El anuncio de la administración Biden a mediados de abril de retirar las tropas americanas parece un primer paso positivo en la dirección correcta para poner fin al conflicto militar más largo de América hasta la fecha. Sin duda, sigue habiendo dudas sobre la sinceridad de dicha retirada, y sobre si todavía quedará una presencia militar residual bajo el manto de la «lucha contra el terrorismo» o algún tipo de acuerdo con contratistas de defensa privados para mantener el orden en el cementerio de los imperios.

Mirando hacia atrás, fue bastante divertido todo lo que la prensa corporativa sacó para descarrilar los intentos anteriores del ex presidente Donald Trump de retirar las tropas de Afganistán. El programa de recompensas ruso se llevó la palma como la noticia más significativa utilizada para frustrar la sensata propuesta de retirada de Trump en Afganistán. En aquella ocasión, los medios de comunicación comenzaron a difundir historias sobre el pago de recompensas por parte de la inteligencia militar rusa a militantes relacionados con los talibanes por matar a estadounidenses y fuerzas armadas aliadas en el conflicto afgano. En su previsible salva contra la administración Trump, la prensa corporativa hizo un gran escándalo sobre este programa a lo largo de las elecciones de 2020, añadiendo otro capítulo a la ridícula saga antirrusa.

Curiosamente, una vez que Biden se instaló con seguridad en el cargo, la comunidad de inteligencia de EEUU comenzó a retractarse de las acusaciones sobre el programa de recompensas, señalando que no había pruebas suficientes de la inteligencia militar de EEUU para corroborar su existencia. Se puede especular si la retirada de Biden estuvo motivada por la política.

Más allá de las implicaciones partidistas de la retirada afgana, hay que preguntarse si la anterior administración Trump desaprovechó una auténtica oportunidad para romper con el orden hegemónico liberal que el gobierno de EEUU ha presidido desde el final de la Segunda Guerra Mundial.

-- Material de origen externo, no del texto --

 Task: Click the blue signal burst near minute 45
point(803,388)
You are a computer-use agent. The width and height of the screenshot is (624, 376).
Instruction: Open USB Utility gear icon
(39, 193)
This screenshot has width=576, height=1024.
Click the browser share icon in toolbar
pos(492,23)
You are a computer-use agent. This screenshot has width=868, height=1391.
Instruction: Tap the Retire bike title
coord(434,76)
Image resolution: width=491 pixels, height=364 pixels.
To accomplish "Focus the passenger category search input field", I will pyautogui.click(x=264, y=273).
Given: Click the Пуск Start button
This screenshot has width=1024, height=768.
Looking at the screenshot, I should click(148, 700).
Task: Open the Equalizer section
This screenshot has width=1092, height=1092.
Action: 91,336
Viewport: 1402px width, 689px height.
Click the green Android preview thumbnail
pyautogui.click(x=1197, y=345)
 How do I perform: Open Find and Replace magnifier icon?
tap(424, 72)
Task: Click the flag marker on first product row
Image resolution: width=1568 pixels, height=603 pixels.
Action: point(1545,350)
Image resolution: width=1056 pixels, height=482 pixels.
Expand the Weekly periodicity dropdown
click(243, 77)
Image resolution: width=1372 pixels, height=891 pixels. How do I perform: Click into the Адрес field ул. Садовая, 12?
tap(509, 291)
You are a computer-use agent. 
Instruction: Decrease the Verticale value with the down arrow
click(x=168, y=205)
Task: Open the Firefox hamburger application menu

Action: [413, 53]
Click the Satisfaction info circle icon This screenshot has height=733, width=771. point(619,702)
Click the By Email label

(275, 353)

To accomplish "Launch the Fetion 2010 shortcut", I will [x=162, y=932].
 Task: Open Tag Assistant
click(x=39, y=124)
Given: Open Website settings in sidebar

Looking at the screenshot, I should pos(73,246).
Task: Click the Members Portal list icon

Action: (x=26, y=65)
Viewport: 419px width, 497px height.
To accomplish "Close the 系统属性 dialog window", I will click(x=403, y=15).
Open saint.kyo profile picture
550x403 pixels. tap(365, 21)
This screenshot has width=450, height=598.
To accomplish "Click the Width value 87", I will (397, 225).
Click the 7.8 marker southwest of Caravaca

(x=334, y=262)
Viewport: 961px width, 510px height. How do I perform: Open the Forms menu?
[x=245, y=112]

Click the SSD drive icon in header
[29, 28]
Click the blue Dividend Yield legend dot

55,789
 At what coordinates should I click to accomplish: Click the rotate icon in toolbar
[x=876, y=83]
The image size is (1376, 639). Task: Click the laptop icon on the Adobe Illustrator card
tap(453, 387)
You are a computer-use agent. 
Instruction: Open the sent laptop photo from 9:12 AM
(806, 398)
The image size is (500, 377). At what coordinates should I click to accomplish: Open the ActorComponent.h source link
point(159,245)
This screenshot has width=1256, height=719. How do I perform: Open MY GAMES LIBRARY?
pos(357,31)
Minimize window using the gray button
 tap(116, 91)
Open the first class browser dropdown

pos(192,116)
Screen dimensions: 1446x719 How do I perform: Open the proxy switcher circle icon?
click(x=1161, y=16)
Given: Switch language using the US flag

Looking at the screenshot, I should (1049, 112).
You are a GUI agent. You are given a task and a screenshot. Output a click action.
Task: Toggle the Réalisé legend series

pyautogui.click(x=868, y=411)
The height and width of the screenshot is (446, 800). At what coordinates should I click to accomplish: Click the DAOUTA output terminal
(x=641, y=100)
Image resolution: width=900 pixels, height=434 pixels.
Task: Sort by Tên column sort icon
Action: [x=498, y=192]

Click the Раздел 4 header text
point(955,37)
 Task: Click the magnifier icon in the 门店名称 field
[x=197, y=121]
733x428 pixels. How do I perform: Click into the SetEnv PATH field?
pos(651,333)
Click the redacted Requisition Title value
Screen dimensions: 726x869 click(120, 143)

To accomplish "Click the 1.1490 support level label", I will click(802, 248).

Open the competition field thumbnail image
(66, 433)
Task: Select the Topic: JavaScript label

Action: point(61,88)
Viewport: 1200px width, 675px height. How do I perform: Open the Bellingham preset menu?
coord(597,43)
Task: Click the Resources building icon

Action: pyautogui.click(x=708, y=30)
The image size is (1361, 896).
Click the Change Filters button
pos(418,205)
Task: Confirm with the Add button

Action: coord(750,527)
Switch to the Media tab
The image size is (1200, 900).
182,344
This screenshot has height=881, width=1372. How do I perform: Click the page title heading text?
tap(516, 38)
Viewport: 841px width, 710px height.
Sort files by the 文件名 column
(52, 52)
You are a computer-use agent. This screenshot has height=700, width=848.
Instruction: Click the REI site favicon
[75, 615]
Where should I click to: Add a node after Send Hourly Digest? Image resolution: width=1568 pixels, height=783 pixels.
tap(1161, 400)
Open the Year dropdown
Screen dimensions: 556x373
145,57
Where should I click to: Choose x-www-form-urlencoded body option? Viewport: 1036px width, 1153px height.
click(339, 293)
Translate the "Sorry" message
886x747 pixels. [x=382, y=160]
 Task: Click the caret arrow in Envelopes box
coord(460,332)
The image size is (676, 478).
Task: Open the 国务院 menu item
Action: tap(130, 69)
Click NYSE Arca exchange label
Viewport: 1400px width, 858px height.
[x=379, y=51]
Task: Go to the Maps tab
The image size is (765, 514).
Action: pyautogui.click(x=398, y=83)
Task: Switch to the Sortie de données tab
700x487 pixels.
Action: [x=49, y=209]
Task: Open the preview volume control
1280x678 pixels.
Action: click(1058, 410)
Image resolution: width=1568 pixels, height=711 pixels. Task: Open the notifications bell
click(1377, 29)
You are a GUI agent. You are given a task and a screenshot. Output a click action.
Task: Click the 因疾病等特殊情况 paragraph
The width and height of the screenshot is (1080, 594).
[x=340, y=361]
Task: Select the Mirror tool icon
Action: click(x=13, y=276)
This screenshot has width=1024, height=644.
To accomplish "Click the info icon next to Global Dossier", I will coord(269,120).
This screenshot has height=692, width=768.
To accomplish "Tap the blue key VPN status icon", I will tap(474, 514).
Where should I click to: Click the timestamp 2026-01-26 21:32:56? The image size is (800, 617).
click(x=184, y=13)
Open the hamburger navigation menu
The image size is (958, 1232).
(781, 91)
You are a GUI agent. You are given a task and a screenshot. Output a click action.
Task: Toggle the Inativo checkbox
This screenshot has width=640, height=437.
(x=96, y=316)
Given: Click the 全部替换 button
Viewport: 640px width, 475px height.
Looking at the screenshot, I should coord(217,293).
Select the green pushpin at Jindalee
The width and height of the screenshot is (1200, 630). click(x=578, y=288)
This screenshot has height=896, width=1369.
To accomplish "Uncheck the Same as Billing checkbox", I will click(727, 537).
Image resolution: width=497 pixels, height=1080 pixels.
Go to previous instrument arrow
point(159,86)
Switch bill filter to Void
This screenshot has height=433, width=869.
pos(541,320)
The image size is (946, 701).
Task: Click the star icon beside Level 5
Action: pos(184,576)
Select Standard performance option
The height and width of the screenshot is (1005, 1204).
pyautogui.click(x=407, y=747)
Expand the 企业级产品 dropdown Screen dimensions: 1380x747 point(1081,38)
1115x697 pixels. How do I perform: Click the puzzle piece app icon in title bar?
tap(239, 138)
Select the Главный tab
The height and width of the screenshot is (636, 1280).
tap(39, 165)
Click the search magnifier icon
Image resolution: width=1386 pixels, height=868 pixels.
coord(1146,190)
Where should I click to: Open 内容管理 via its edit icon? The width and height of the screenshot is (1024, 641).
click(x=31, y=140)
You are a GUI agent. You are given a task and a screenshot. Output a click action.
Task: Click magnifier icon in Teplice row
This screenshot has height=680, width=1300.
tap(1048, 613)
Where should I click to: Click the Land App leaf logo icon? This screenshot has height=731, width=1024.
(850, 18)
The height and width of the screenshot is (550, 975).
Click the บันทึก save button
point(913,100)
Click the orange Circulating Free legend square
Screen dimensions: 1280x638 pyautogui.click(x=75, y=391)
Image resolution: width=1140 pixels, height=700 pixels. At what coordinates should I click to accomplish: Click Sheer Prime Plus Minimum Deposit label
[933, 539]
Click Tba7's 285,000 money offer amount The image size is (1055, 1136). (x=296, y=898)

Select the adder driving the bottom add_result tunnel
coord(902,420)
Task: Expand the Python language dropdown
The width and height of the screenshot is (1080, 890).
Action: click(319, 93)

Por muy ingenuos que fueran algunos observadores sobre el funcionamiento de la administración Trump como bola de demolición de este orden internacional, yo incluido, muchos subestimaron el nivel de inercia institucional presente en la burocracia de la política exterior junto con la constante propaganda mediática diseñada para fomentar las tensiones con cualquier país que la clase dirigente considere adverso.

La elección de Donald Trump ofreció una tentadora ilusión de esperanza para los no intervencionistas y los moderados que cuestionaron los programas de construcción de naciones que emprendió DC en las últimas décadas. En la campaña electoral, Trump hizo los ruidos adecuados sobre los fracasos de las incursiones en Irak. Incluso puso en duda la viabilidad de los acuerdos de alianza como la Organización del Tratado del Atlántico Norte (OTAN), de la que EEUU es miembro desde 1949.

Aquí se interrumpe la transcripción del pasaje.